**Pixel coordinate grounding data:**
===============
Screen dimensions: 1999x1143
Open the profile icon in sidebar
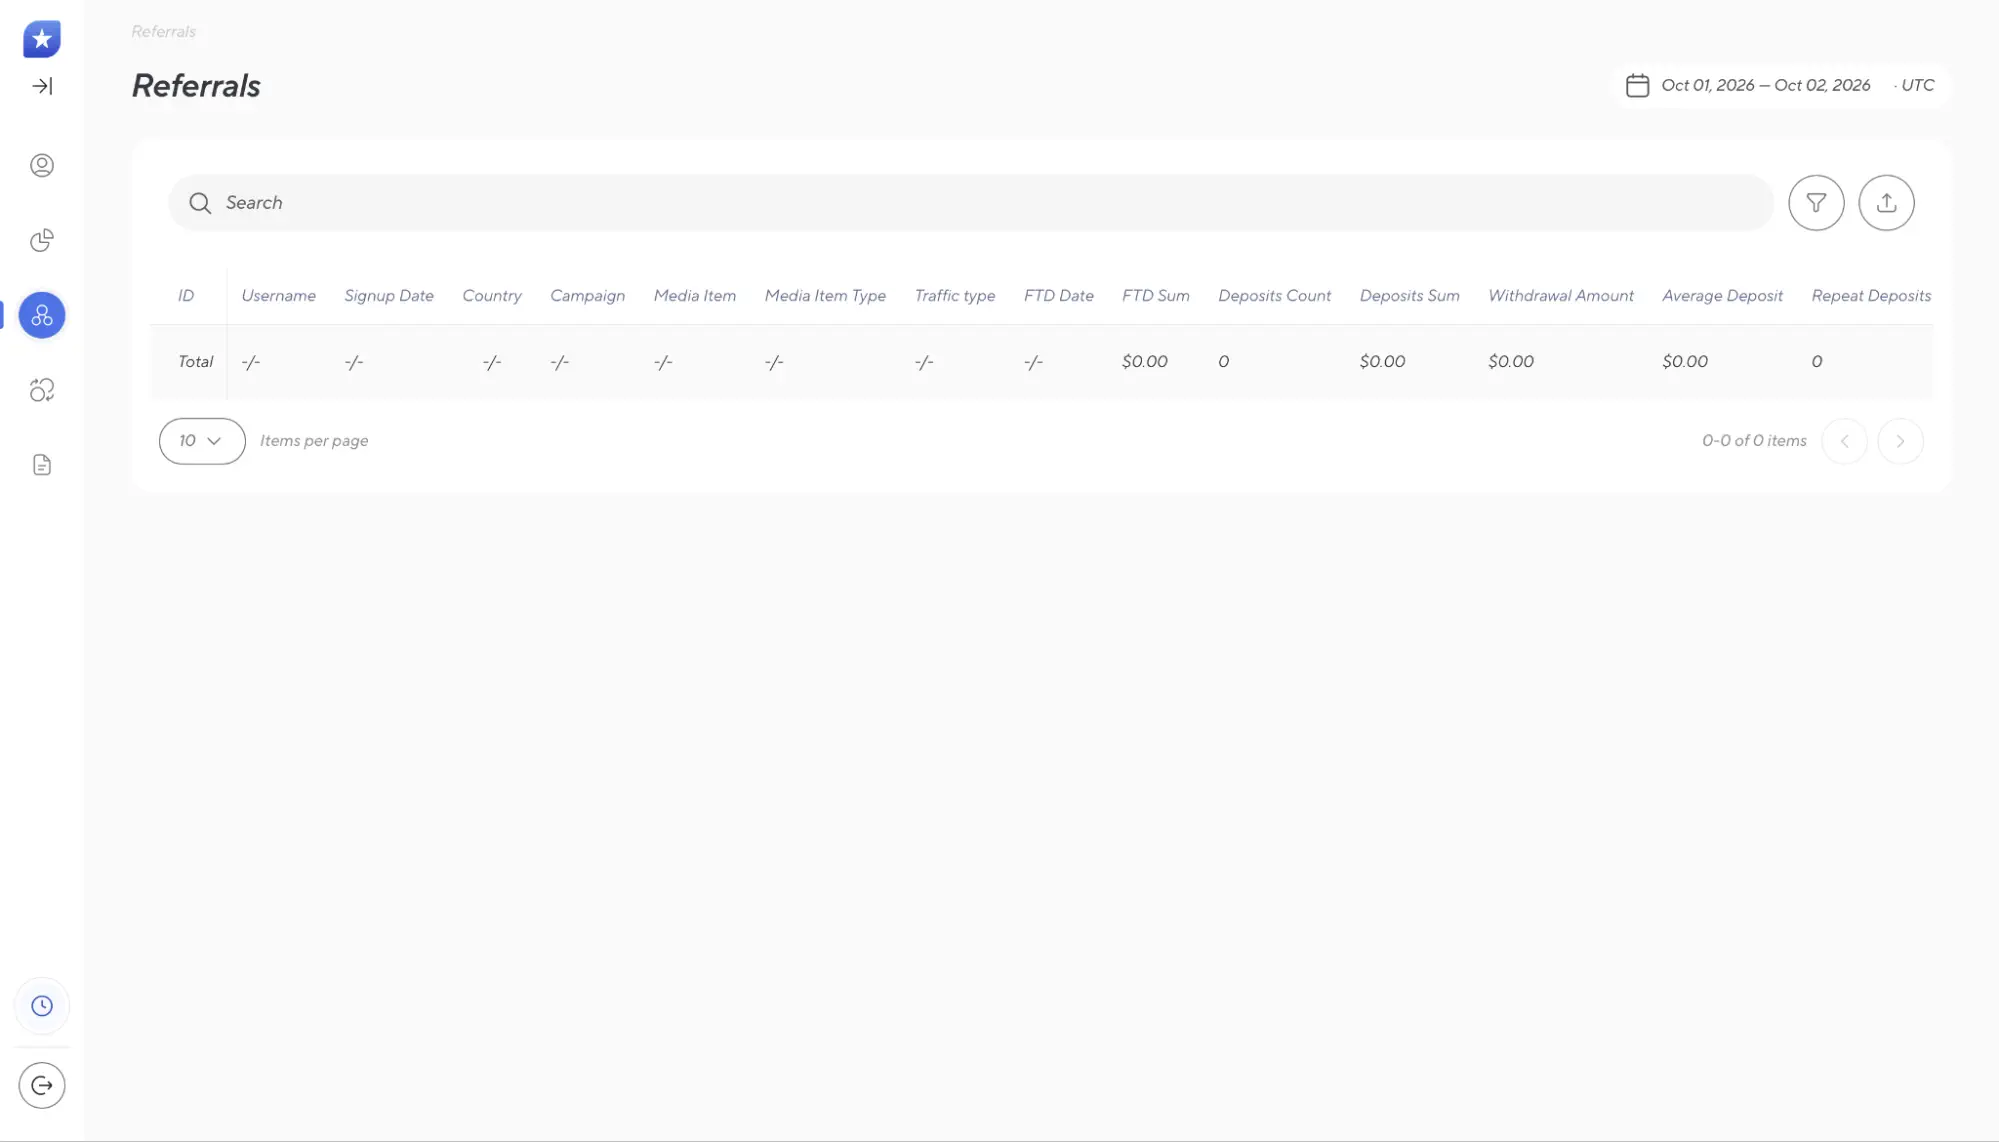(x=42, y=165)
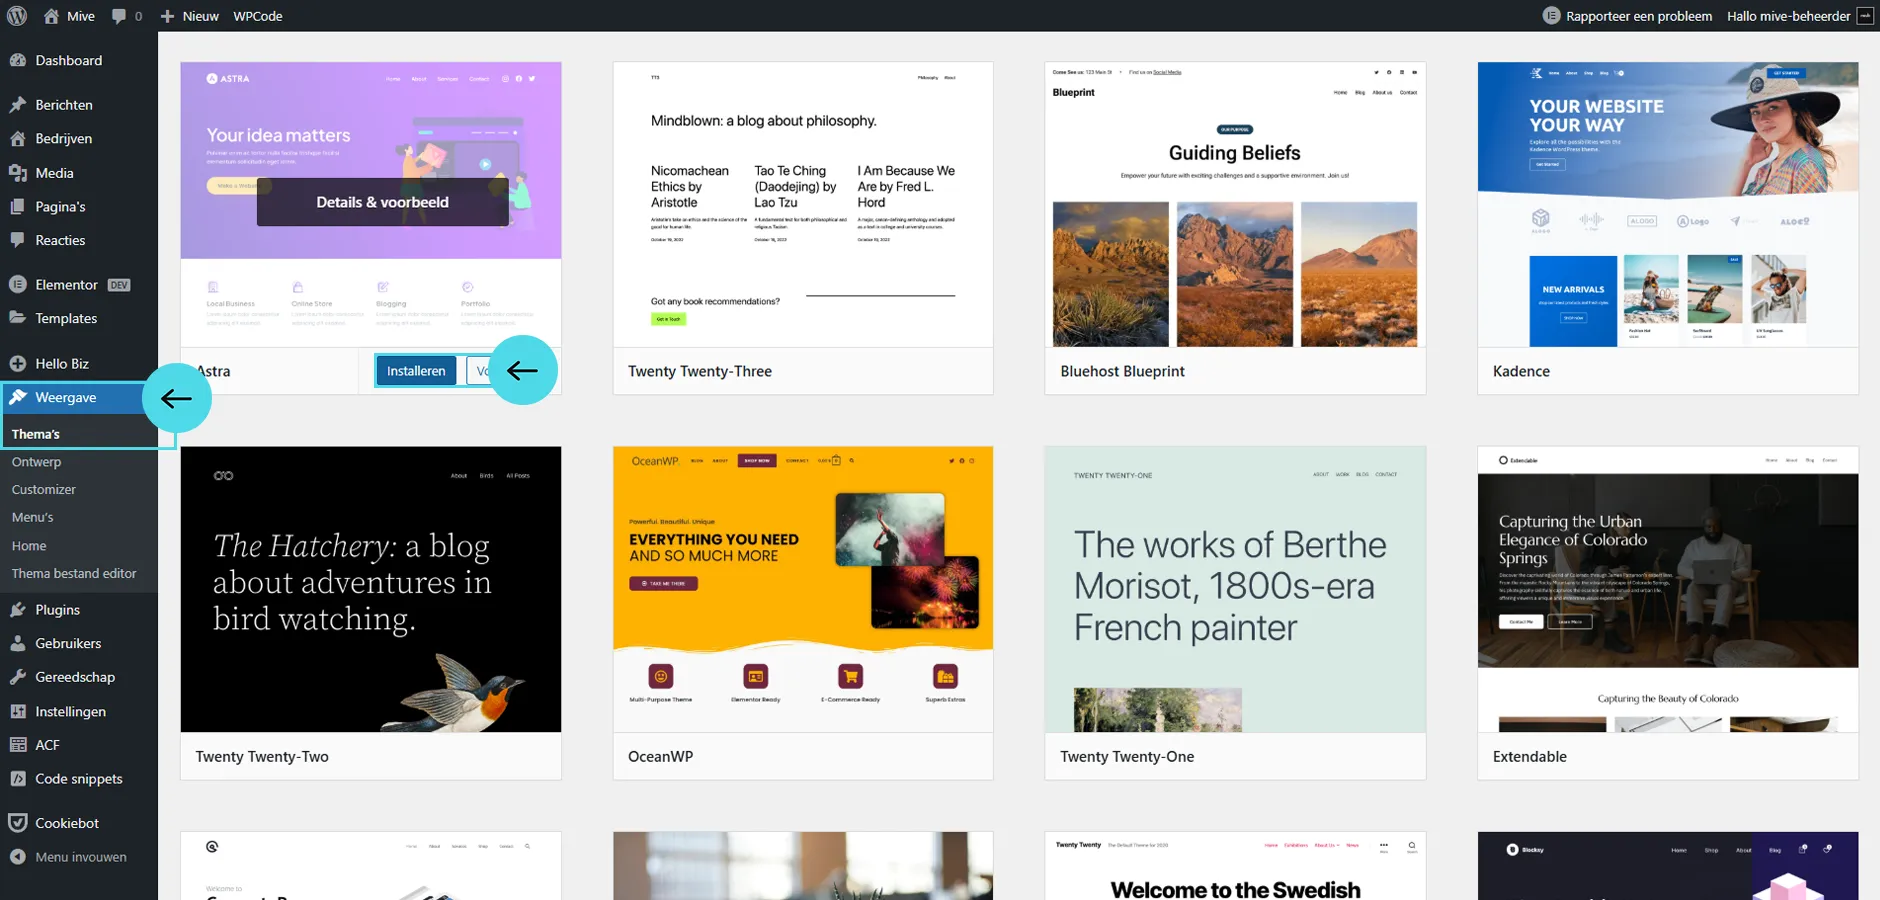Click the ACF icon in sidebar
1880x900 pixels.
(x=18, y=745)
===============
**Exercise:** Set down each entry above word for word, without its pictures.

**Response to the task:**
Screen dimensions: 1999x1143
Open the profile icon in sidebar
(x=42, y=165)
Click the ACF icon in sidebar
1880x900 pixels.
(x=18, y=745)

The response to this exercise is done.